Exercise prompt:
Copy the entries exactly, leaving out nothing.

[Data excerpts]
::::::::::
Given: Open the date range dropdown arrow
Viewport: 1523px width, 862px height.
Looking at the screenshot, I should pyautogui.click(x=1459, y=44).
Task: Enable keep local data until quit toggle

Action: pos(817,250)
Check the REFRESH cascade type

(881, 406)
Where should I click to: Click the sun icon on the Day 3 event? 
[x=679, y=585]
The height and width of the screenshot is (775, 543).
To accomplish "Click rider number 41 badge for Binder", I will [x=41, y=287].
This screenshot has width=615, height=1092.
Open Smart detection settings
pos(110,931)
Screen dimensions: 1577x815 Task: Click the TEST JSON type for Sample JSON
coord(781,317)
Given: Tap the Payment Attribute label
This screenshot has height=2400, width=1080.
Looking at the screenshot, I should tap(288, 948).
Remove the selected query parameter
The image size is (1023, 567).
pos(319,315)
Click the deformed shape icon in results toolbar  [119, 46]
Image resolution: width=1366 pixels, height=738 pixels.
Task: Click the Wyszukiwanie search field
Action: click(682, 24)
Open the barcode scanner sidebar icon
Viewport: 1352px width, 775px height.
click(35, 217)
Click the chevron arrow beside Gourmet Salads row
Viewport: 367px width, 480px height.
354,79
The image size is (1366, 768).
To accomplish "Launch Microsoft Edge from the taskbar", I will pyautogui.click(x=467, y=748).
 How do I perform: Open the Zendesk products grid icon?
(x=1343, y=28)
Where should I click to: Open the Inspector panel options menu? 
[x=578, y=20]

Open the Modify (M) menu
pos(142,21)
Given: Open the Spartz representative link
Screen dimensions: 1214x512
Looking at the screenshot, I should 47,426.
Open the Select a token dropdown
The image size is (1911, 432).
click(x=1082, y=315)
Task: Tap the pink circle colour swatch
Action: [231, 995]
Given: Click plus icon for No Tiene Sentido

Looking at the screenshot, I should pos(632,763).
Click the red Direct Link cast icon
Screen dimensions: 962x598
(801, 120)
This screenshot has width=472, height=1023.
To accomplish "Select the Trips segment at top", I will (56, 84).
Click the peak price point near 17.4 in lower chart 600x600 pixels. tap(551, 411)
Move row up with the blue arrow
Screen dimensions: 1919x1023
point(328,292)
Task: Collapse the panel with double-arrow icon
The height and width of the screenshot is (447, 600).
::::::::::
Response to the task:
Given: Open the date range dropdown arrow
Viewport: 1523px width, 862px height.
Looking at the screenshot, I should pyautogui.click(x=1459, y=44).
Task: Enable keep local data until quit toggle

Action: pos(817,250)
Check the REFRESH cascade type

(881, 406)
Where should I click to: Click the sun icon on the Day 3 event? 
[x=679, y=585]
The height and width of the screenshot is (775, 543).
To accomplish "Click rider number 41 badge for Binder", I will [x=41, y=287].
This screenshot has width=615, height=1092.
Open Smart detection settings
pos(110,931)
Screen dimensions: 1577x815 Task: Click the TEST JSON type for Sample JSON
coord(781,317)
Given: Tap the Payment Attribute label
This screenshot has height=2400, width=1080.
Looking at the screenshot, I should tap(288, 948).
Remove the selected query parameter
The image size is (1023, 567).
pos(319,315)
Click the deformed shape icon in results toolbar  [119, 46]
Image resolution: width=1366 pixels, height=738 pixels.
Task: Click the Wyszukiwanie search field
Action: click(682, 24)
Open the barcode scanner sidebar icon
Viewport: 1352px width, 775px height.
click(35, 217)
Click the chevron arrow beside Gourmet Salads row
Viewport: 367px width, 480px height.
354,79
The image size is (1366, 768).
To accomplish "Launch Microsoft Edge from the taskbar", I will pyautogui.click(x=467, y=748).
 How do I perform: Open the Zendesk products grid icon?
(x=1343, y=28)
Where should I click to: Open the Inspector panel options menu? 
[x=578, y=20]

Open the Modify (M) menu
pos(142,21)
Given: Open the Spartz representative link
Screen dimensions: 1214x512
Looking at the screenshot, I should 47,426.
Open the Select a token dropdown
The image size is (1911, 432).
click(x=1082, y=315)
Task: Tap the pink circle colour swatch
Action: [231, 995]
Given: Click plus icon for No Tiene Sentido

Looking at the screenshot, I should pos(632,763).
Click the red Direct Link cast icon
Screen dimensions: 962x598
(801, 120)
This screenshot has width=472, height=1023.
To accomplish "Select the Trips segment at top", I will (56, 84).
Click the peak price point near 17.4 in lower chart 600x600 pixels. tap(551, 411)
Move row up with the blue arrow
Screen dimensions: 1919x1023
point(328,292)
Task: Collapse the panel with double-arrow icon
The height and width of the screenshot is (447, 600).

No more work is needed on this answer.